NEET-PG 2015 - Physiology NEET-PG Practice Questions and MCQs
Question 451: Which of the following is a potassium Channelopathy?
- A. Hyperkalemic periodic paralysis
- B. Long QT-syndrome
- C. Episodic ataxia I (Correct Answer)
- D. Hypokalemic periodic paralysis
Explanation: ***Episodic ataxia I*** - This condition is caused by mutations in the **KCNA1 gene**, which encodes the **Kv1.1 voltage-gated potassium channel**. - It represents a **classic neuromuscular potassium channelopathy** with episodes of **ataxia**, **dysarthria**, and myokymia. - This is a pure potassium channelopathy affecting the nervous system. *Hyperkalemic periodic paralysis* - This condition is caused by mutations in the **SCN4A gene**, which encodes a **sodium channel** subunit in skeletal muscle. - Despite the name suggesting potassium involvement, it is a **sodium channelopathy**, not a potassium channelopathy. - Episodes are triggered by elevated serum potassium levels. *Long QT syndrome* - Several subtypes (LQT1, LQT2, LQT5) are indeed caused by mutations in **potassium channel genes** (KCNQ1, KCNH2, KCNE1). - However, Long QT syndrome is a **heterogeneous group** that also includes sodium (LQT3) and calcium channelopathies. - It is classified as a **cardiac channelopathy** affecting ventricular repolarization. - In the context of this question, **Episodic ataxia I** is the most specific example of a pure potassium channelopathy. *Hypokalemic periodic paralysis* - This condition is most commonly caused by mutations in the **CACNA1S gene** (encoding a **calcium channel**) or **SCN4A gene** (encoding a **sodium channel**). - It is not a potassium channelopathy despite the hypokalemia that triggers episodes.
Surgery
1 questionsSolution currently used for liver preservation for transplantation is?
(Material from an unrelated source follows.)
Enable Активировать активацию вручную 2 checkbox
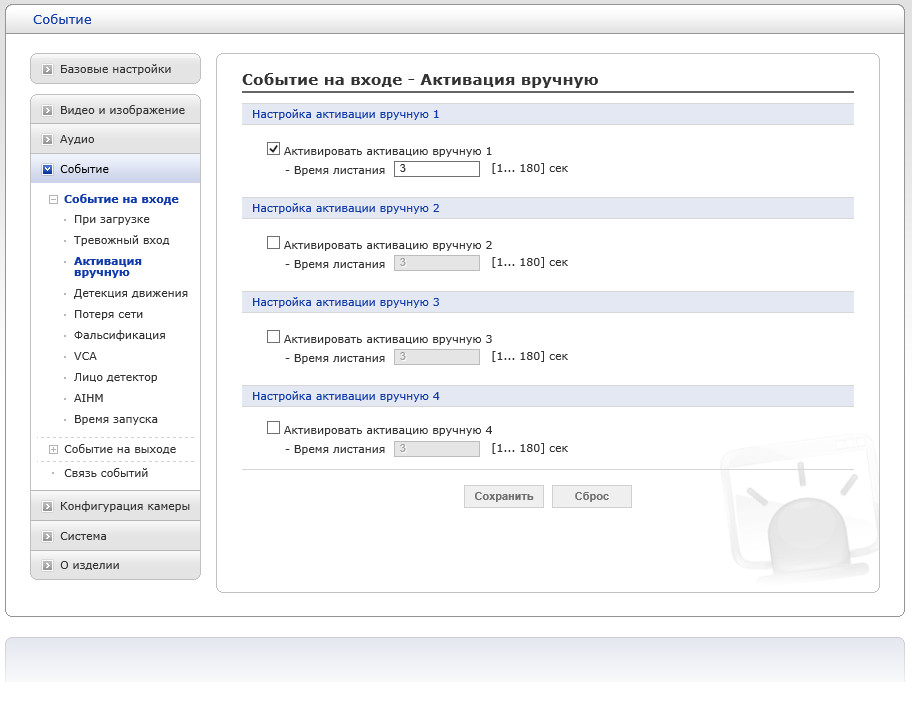The height and width of the screenshot is (722, 912). pyautogui.click(x=273, y=243)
NEET-PG 2015 - Surgery NEET-PG Practice Questions and MCQs
Question 451: Solution currently used for liver preservation for transplantation is?
- A. IGL-1 solution
- B. Ross Marshall Citrate solution
- C. University of Wisconsin (UW) solution (Correct Answer)
- D. Kyoto ET solution
Explanation: ***University of Wisconsin (UW) solution*** - The **University of Wisconsin (UW) solution** is widely considered the gold standard for **organ preservation**, particularly for liver transplantation, due to its superior ability to extend cold ischemia time. - It contains a unique blend of components, including **lactobionate, raffinose, and hydroxyethyl starch**, which help to minimize cellular swelling, prevent free radical injury, and maintain cellular integrity during cold storage. *IGL-1 solution* - **IGL-1** is a more recent preservation solution designed to be used with **machine perfusion** systems. - While showing promise, it is **not yet as universally adopted** as UW solution for static cold storage of livers. *Ross Marshall Citrate solution* - The **Ross Marshall Citrate solution** was an older solution primarily used for **kidney preservation**. - It has been largely **superseded by newer solutions** with improved efficacy for liver and other organ preservation. *Kyoto ET solution* - **Kyoto ET solution** is another preservation solution primarily used in **Japan**, particularly for **kidney and pancreas preservation**. - While effective for those organs, it is **not the most commonly used** or preferred solution for liver preservation globally.